What this task involves —
Set down each record below precisely, skipping the pictures.

(Pixel coordinate grounding data)

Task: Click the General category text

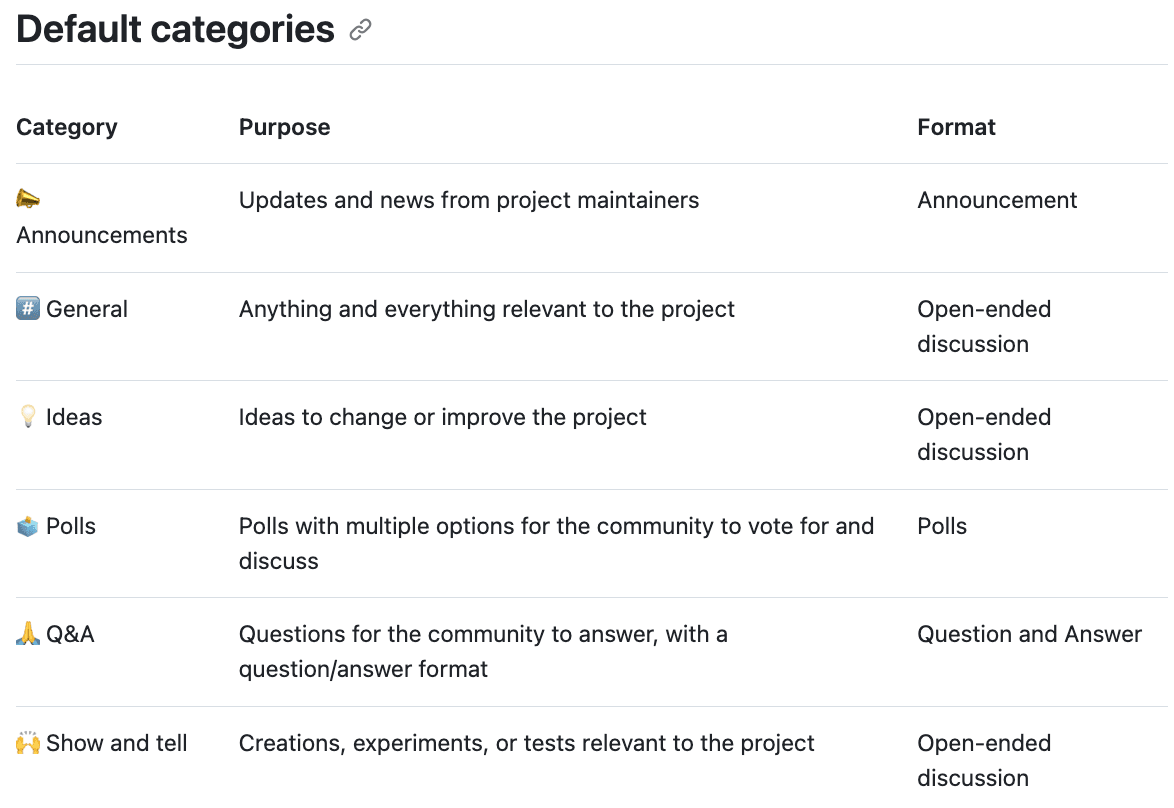Action: [87, 309]
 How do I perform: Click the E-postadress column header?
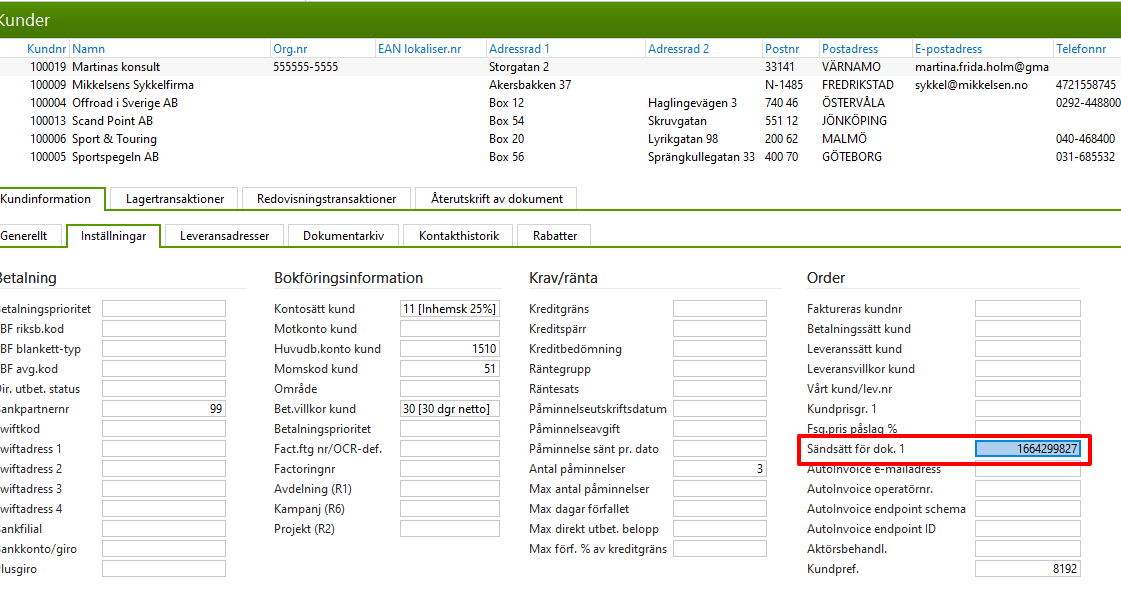coord(948,49)
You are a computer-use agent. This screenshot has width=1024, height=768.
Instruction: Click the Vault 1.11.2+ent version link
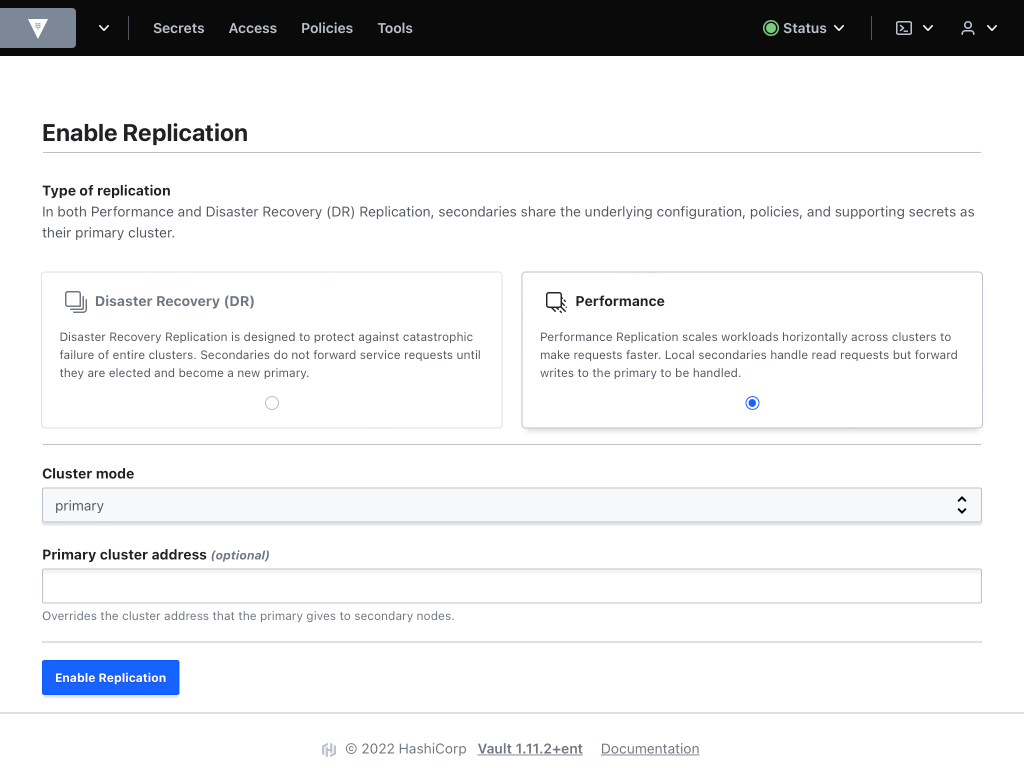pos(530,748)
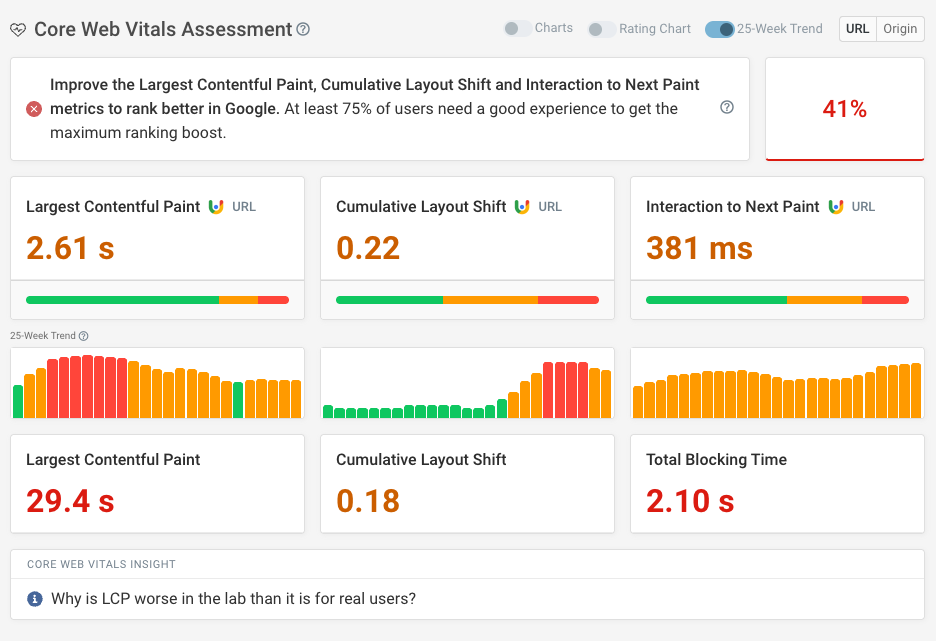Image resolution: width=936 pixels, height=641 pixels.
Task: Click the red error icon in the recommendation banner
Action: click(34, 109)
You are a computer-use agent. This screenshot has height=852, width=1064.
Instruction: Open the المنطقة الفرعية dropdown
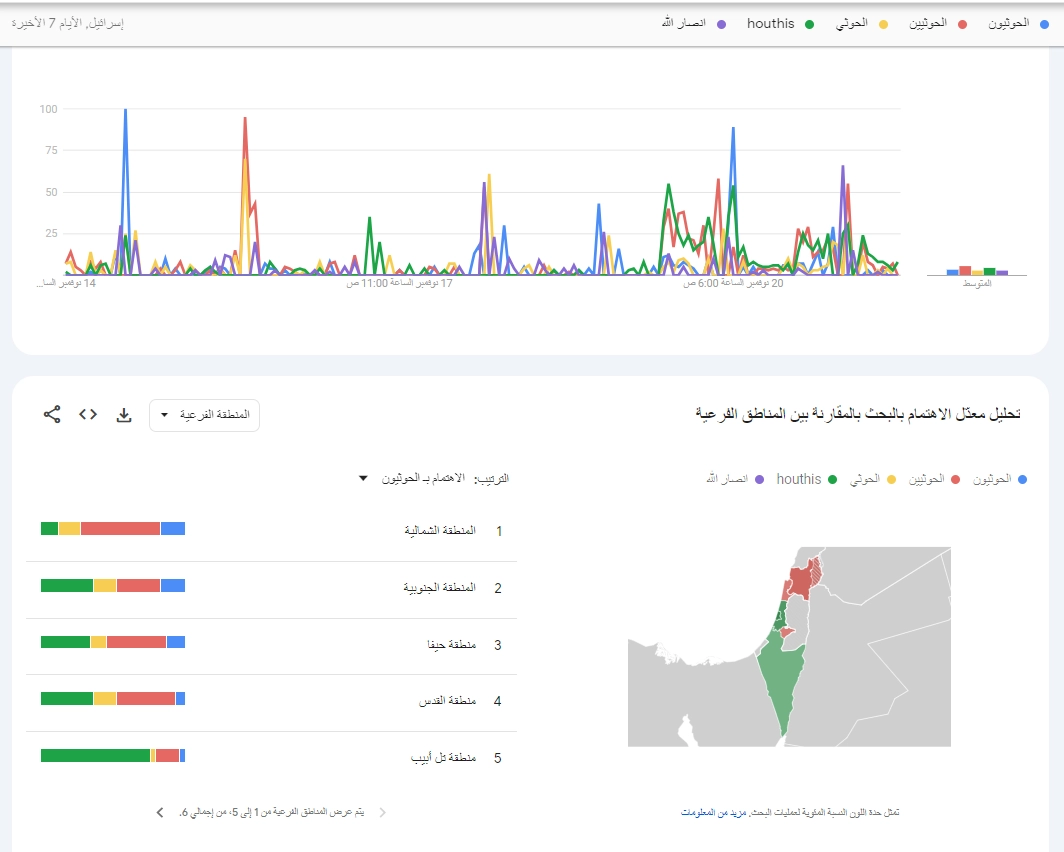pyautogui.click(x=204, y=414)
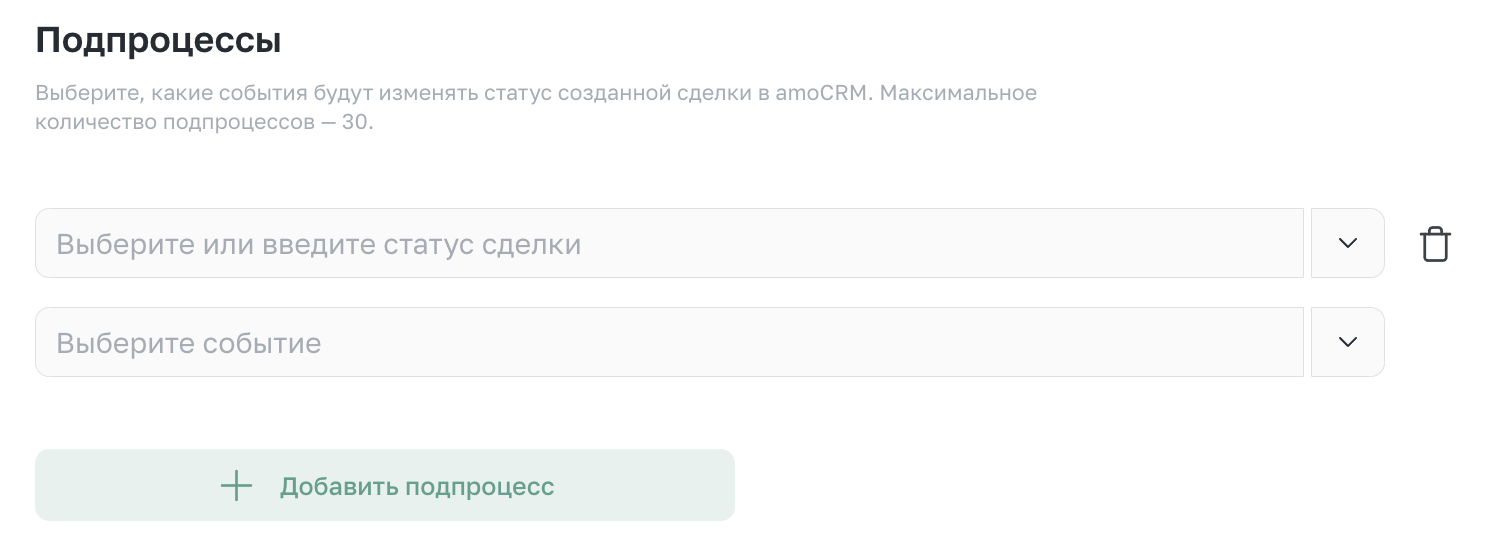Image resolution: width=1496 pixels, height=548 pixels.
Task: Focus the event selection input field
Action: [x=669, y=342]
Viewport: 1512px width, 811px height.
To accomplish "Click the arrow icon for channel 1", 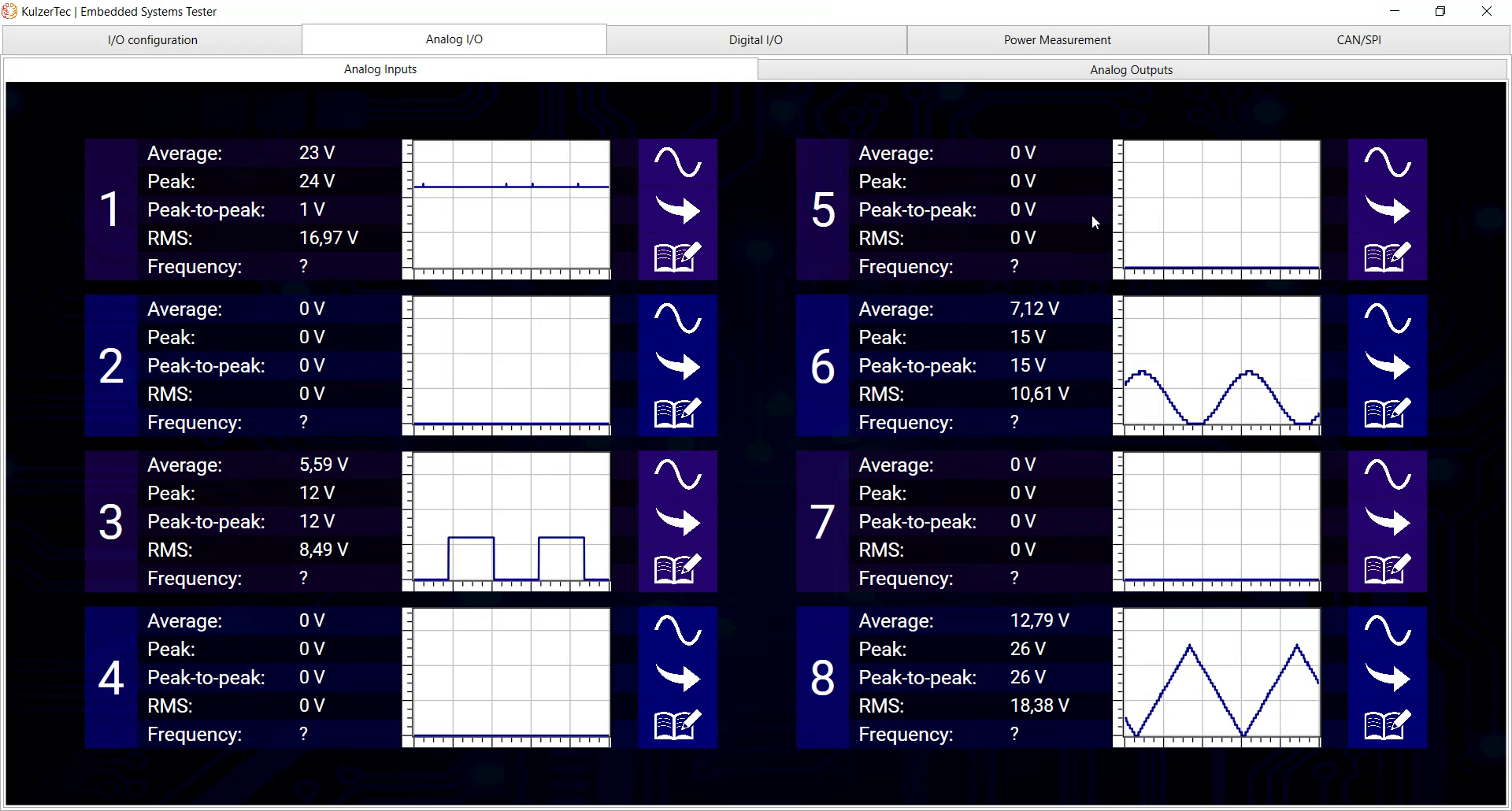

Response area —
Task: Click the General category text

Action: [87, 309]
 How do I perform: Click the E-postadress column header?
coord(948,49)
You are a computer-use agent. This screenshot has width=1024, height=768.
Instruction: Click the Vault 1.11.2+ent version link
pos(530,748)
Image resolution: width=936 pixels, height=641 pixels.
Task: Click the red error icon in the recommendation banner
Action: click(34, 109)
You are a computer-use agent. This screenshot has height=852, width=1064.
Instruction: Open the المنطقة الفرعية dropdown
pyautogui.click(x=204, y=414)
Image resolution: width=1496 pixels, height=548 pixels.
Task: Focus the event selection input field
Action: [x=669, y=342]
Viewport: 1512px width, 811px height.
To accomplish "Click the arrow icon for channel 1", 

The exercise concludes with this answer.